Sourced from stuff.co.nz

SAN FRANCISCO: Web search leader Google Inc has agreed to acquire top video entertainment site You Tube for $US1.65 billion (NZ$2.5b) in stock, putting a lofty new value on consumer-generated media sites.

The deal, the first to value one of the new crop of user-participation websites at more than $US1 billion, combines two of the most popular internet brands: Google, synonymous with web search and rapid innovation, and You Tube, a Silicon Valley upstart that has spearheaded the video-sharing craze.

In anticipation of the acquisition, investors pushed shares of Google up $US8.50, or 2 per cent, on the Nasdaq on Monday to a closing price of $US429.00 – a level not seen since late April. In extended-hours trade following the announcement of the deal, Google stock dipped to $US427.63.

The stock had already gained about 2 per cent on Friday when reports emerged that a Google-You Tube deal might be in the works. In the last two trading days, Google has added nearly $US4 billion in market capitalisation, or more than twice what the company has agreed to pay for You Tube.

For Google, the acquisition of You Tube would thrust the web search leader quickly into the emerging market for video advertising, where it has only a tiny foothold compared with Yahoo and various web start-ups, analysts said.

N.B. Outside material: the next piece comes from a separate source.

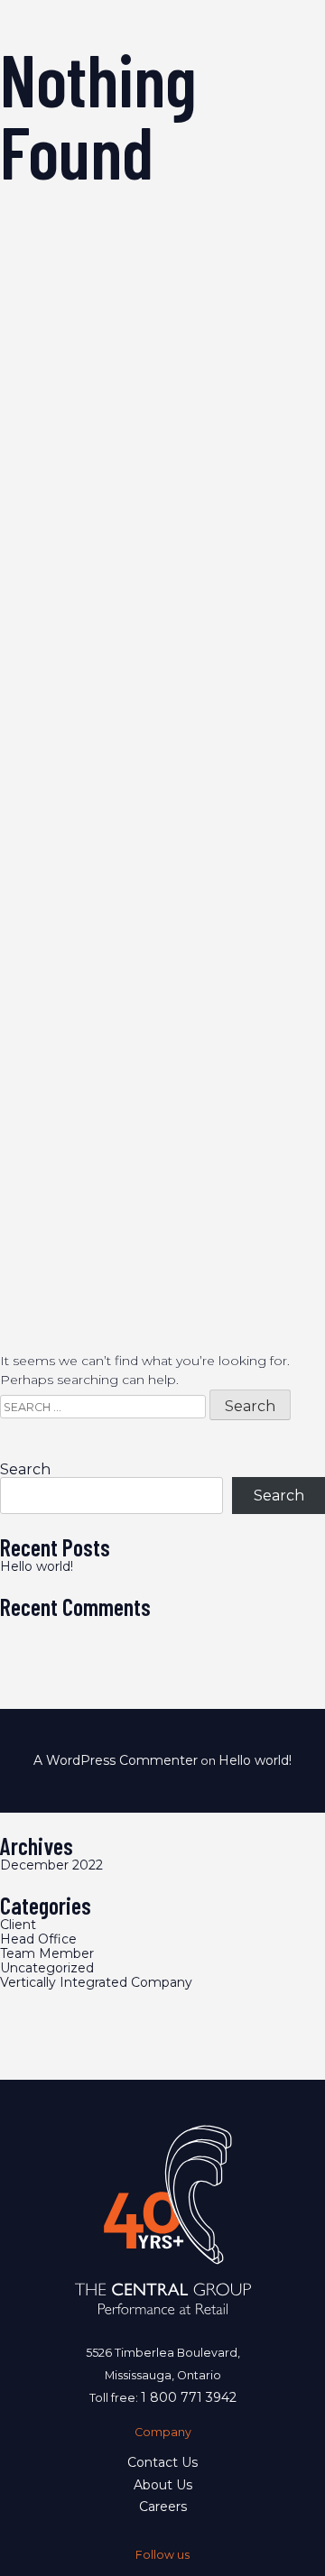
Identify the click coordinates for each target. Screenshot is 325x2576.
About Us (163, 2485)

“You Tube is phenomenally valuable in terms of traffic and in the internet sector this is important just like location is important in real estate,” said Sasa Zorovic, an analyst at Oppenheimer.

“You Tube has almost 50 per cent of the online video market and combined with Google Video, they’ll have close to 60 per cent of traffic,” Zorovic said, adding the $US1.65 billion price tag was in line with valuations for internet businesses.

You Tube was founded in February 2005 as one of dozens of internet video start-ups. It has exploded in popularity since last November by letting users share short clips of home videos and programming copied from television.

You Tube has been the subject of acquisition speculation for much of this year. Potential buyers included internet rivals of Google such as Yahoo, as well as media companies like News Corp, owner of MySpace.com, and MTV owner Viacom.

“This is a very good move for Google, strategically, as it opens up to them the possibility to grow in one internet area where they were not very big – that is video,” said Steve Neimeth, portfolio manager for AIG SunAmerica Asset Management.

“Financially, since Google is sitting on top of $US10 billion in cash, and the price came within the range of expectations, it is probably going to be a non-event.”

You Tube says it serves about 100 million videos daily and has drawn scrutiny from major media companies for copyrighted material appearing on its pages without their consent.

In a move that appears to pre-empt the threat of legal action against You Tube, Universal Music Group and Sony BMG said earlier on Monday they signed distribution deals with You Tube, following a similar agreement with Warner Music Group last month.